*** INFORMATION GIVEN
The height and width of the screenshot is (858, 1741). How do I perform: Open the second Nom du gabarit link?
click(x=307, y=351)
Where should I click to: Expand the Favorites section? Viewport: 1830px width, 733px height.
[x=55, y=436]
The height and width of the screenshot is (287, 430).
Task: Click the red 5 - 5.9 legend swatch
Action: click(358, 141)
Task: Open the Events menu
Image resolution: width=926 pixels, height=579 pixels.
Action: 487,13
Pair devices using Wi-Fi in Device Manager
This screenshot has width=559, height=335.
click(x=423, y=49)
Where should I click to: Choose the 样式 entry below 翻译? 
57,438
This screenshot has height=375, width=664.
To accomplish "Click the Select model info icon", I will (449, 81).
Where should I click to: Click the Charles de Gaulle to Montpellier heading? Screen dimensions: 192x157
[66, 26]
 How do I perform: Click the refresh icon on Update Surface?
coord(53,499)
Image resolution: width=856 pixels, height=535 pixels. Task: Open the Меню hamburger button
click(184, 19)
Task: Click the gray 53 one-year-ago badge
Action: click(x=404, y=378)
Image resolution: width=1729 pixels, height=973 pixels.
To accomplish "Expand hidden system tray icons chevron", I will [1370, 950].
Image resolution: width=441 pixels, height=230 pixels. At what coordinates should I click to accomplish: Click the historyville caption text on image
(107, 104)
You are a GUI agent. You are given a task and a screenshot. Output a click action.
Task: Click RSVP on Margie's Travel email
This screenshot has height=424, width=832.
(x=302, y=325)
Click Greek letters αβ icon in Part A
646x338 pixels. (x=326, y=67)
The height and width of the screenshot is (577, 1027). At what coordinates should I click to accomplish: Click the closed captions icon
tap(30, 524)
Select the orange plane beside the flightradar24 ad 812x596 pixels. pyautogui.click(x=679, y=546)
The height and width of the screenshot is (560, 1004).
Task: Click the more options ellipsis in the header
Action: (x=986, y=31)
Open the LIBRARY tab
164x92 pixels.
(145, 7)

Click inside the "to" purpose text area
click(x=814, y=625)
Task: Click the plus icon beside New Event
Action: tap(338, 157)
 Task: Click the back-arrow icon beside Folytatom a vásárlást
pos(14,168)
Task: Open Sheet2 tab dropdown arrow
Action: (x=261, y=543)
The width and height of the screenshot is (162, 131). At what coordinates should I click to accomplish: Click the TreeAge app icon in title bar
******
### GOAL OF THE EXERCISE:
Resize the lines from the start of the entries through the line containing "click(x=307, y=351)", inclusive, and reproduce only these lines with the requests unchanged. In the answers, multiply every coordinate by 0.35 and round each result to a whole number, rounding halves up.

### RESPONSE:
The height and width of the screenshot is (858, 1741). How do I perform: Open the second Nom du gabarit link?
click(x=107, y=123)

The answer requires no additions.